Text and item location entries
----------------

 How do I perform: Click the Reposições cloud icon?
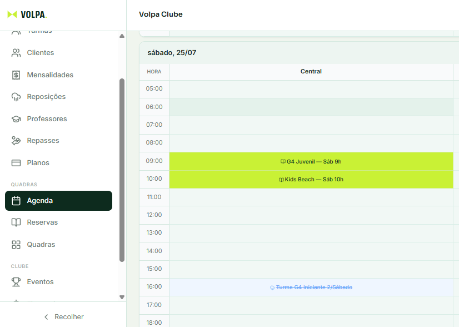point(16,97)
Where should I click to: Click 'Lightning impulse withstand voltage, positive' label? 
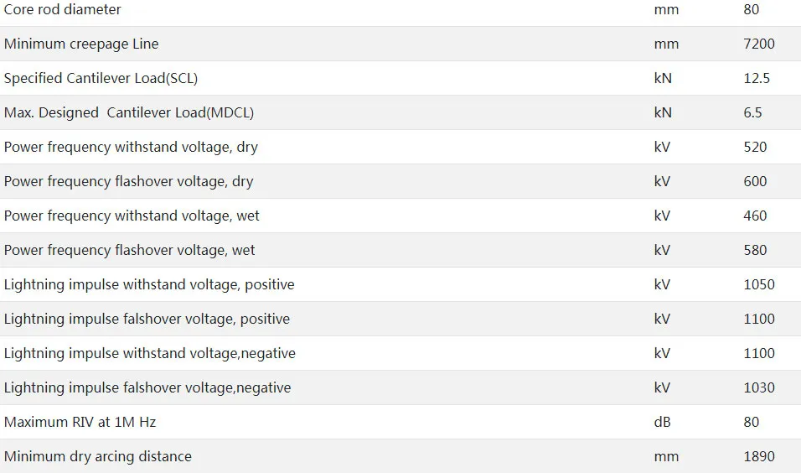coord(149,285)
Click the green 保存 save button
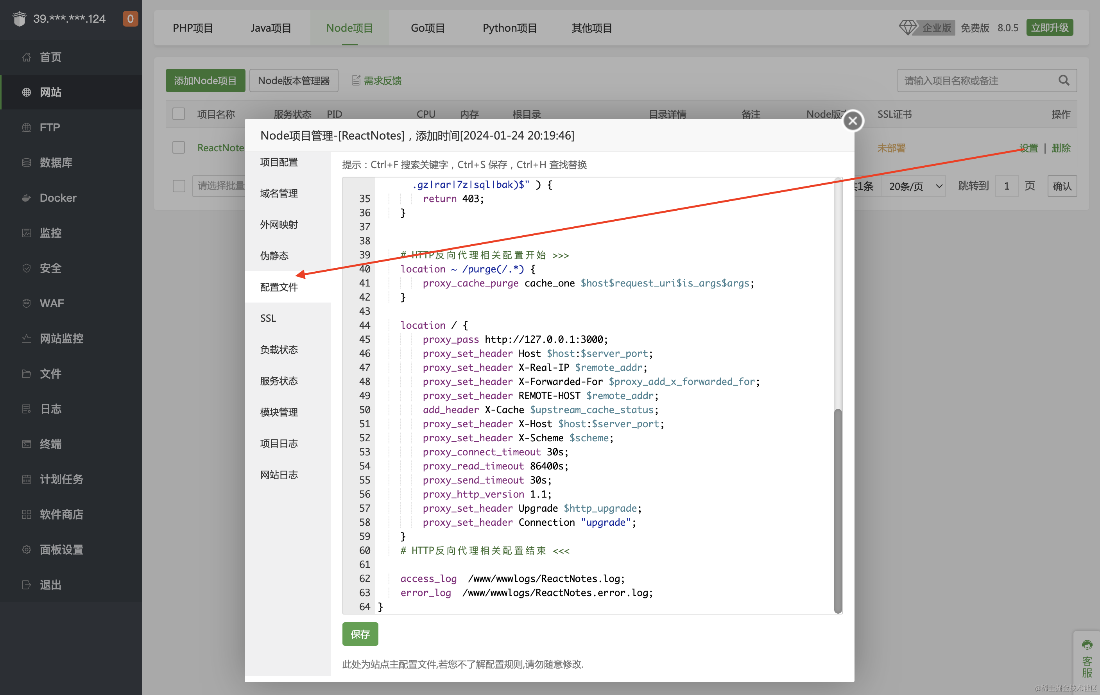Viewport: 1100px width, 695px height. pyautogui.click(x=360, y=634)
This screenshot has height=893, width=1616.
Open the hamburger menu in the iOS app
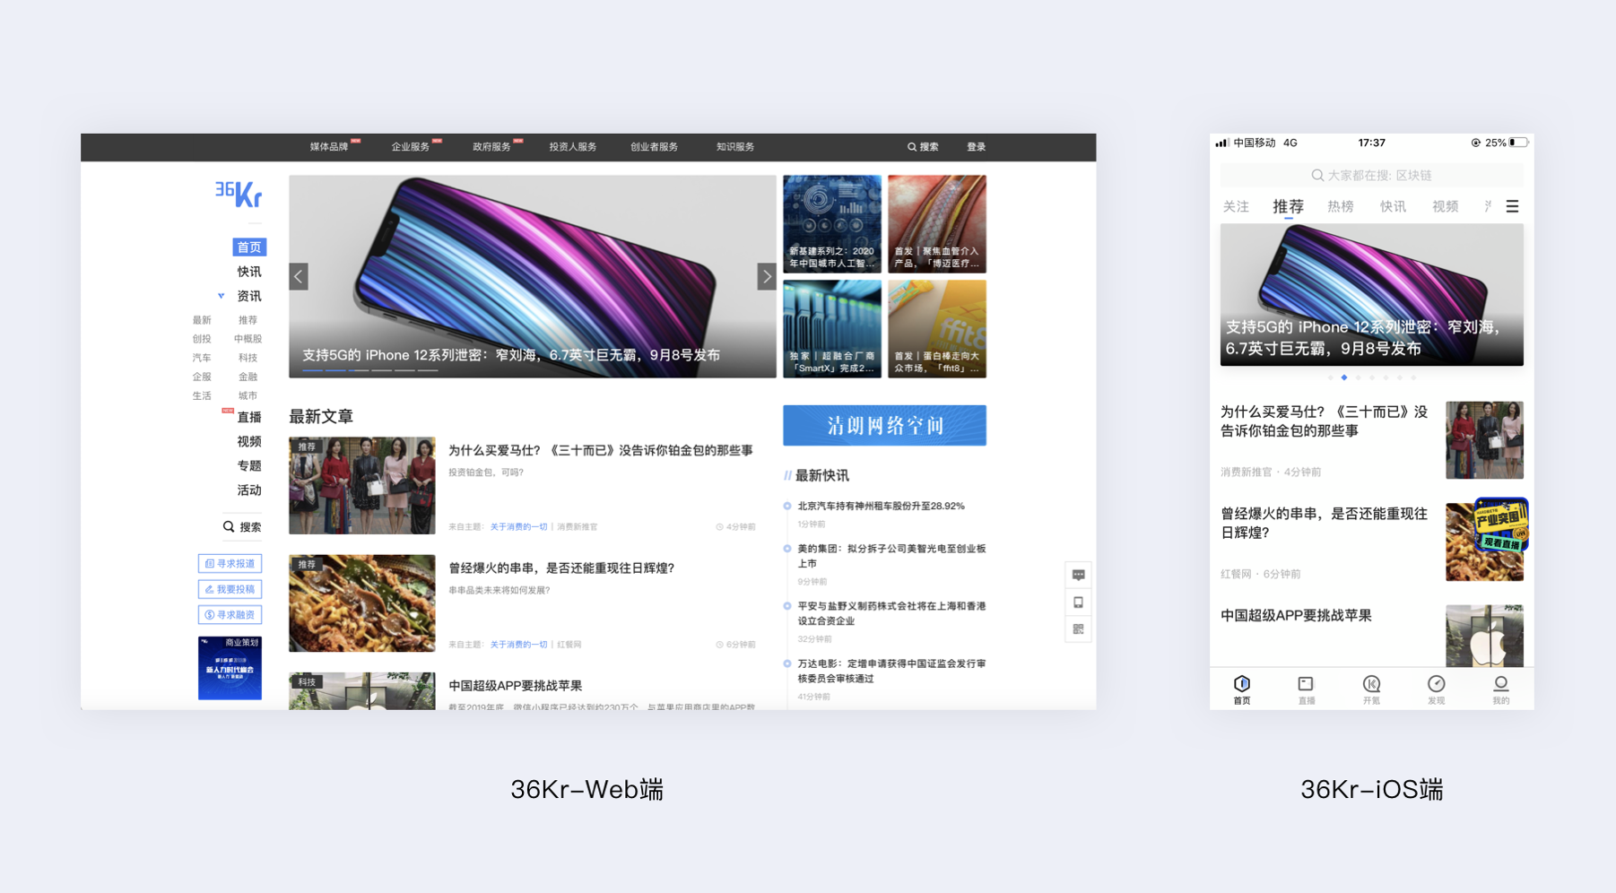click(1512, 207)
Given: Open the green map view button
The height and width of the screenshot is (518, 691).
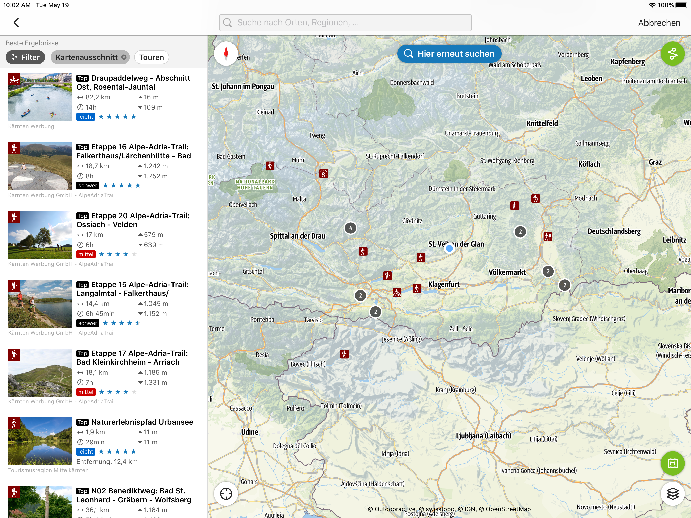Looking at the screenshot, I should [672, 463].
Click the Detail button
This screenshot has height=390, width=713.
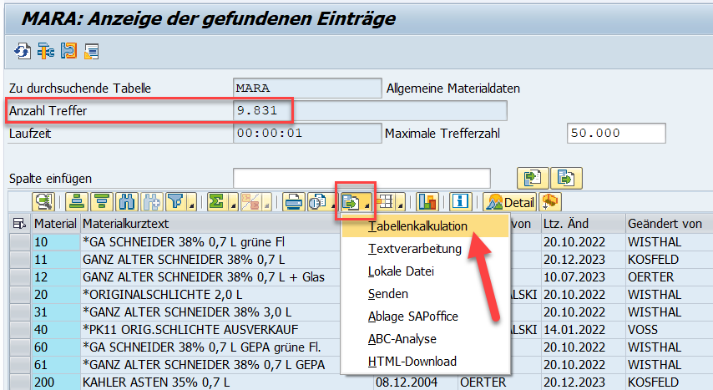click(x=509, y=201)
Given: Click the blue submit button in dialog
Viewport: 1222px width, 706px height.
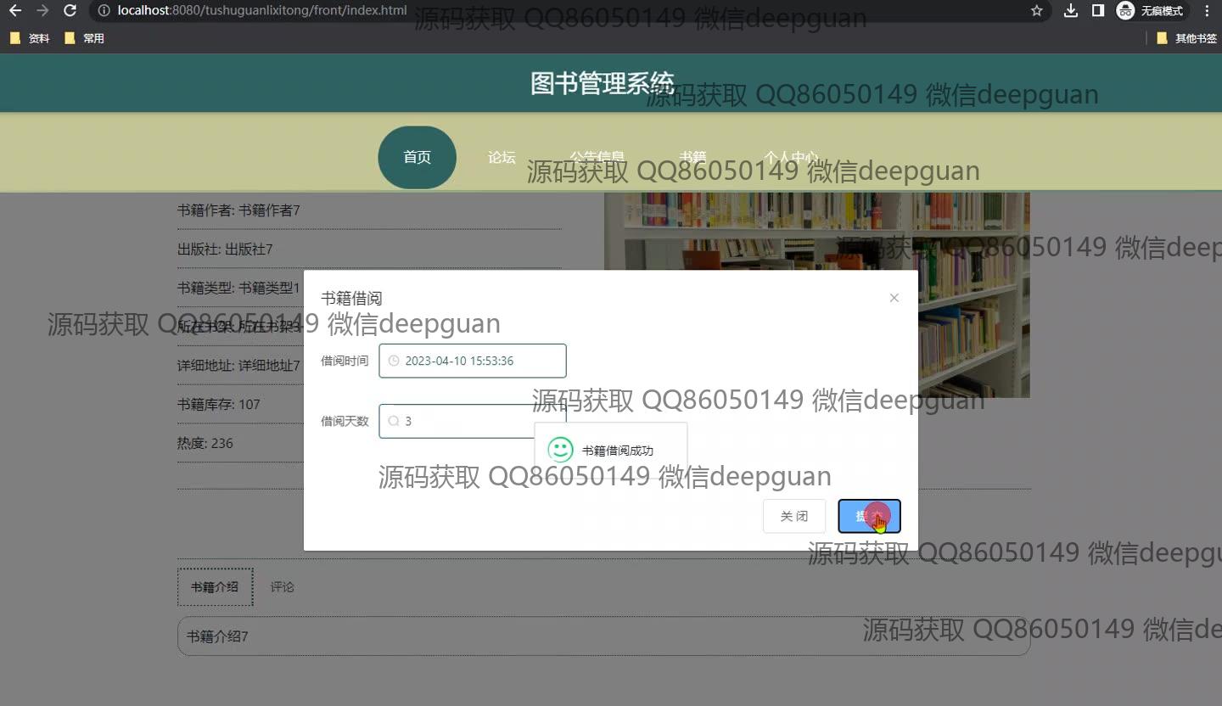Looking at the screenshot, I should click(x=869, y=516).
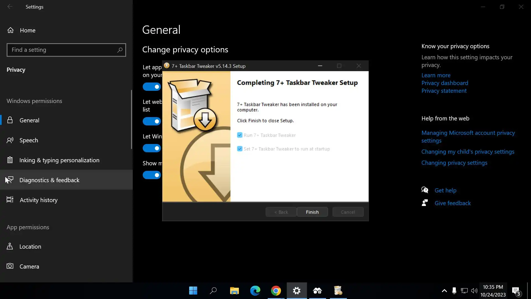
Task: Toggle the first privacy switch off
Action: point(152,87)
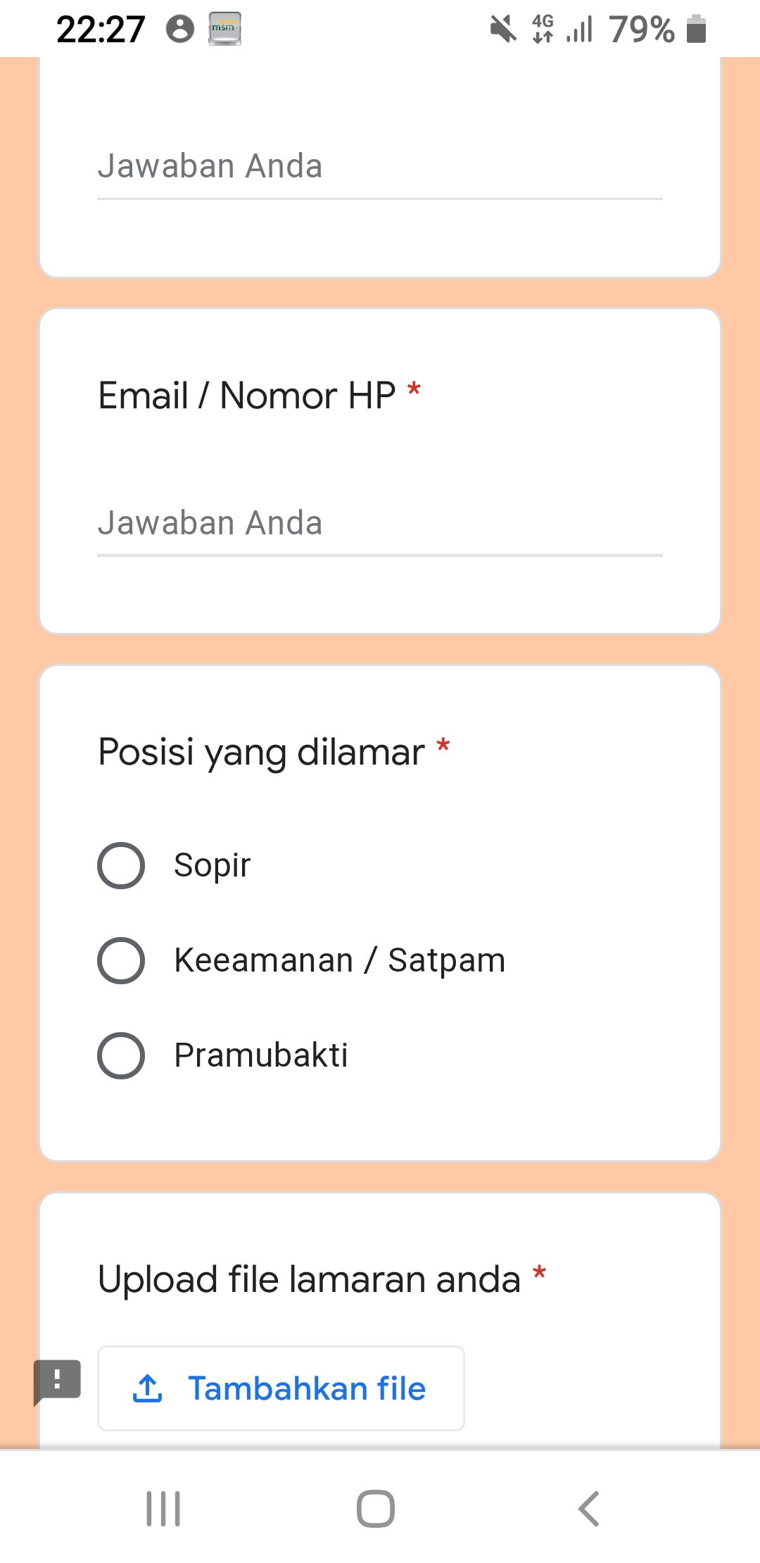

----------------

● **Stated task**:
Rewrite the lines above with every "button" changed to "control" and nothing else altered. Leave the pictures out of your answer.

● **Exercise response**:
 How do I perform: Click the Reposições cloud icon?
point(16,97)
Where should I click to: Click 'Lightning impulse withstand voltage, positive' label? 
coord(149,285)
Click the green 保存 save control
Viewport: 1100px width, 695px height. pyautogui.click(x=360, y=634)
This screenshot has height=893, width=1616.
Open the hamburger menu in the iOS app
click(1512, 207)
Given: Open the green map view control
The height and width of the screenshot is (518, 691).
Looking at the screenshot, I should [672, 463].
Click the Detail control
This screenshot has height=390, width=713.
click(x=509, y=201)
Given: Click the blue submit control in dialog
Viewport: 1222px width, 706px height.
Looking at the screenshot, I should click(x=869, y=516).
Task: Toggle the first privacy switch off
Action: point(152,87)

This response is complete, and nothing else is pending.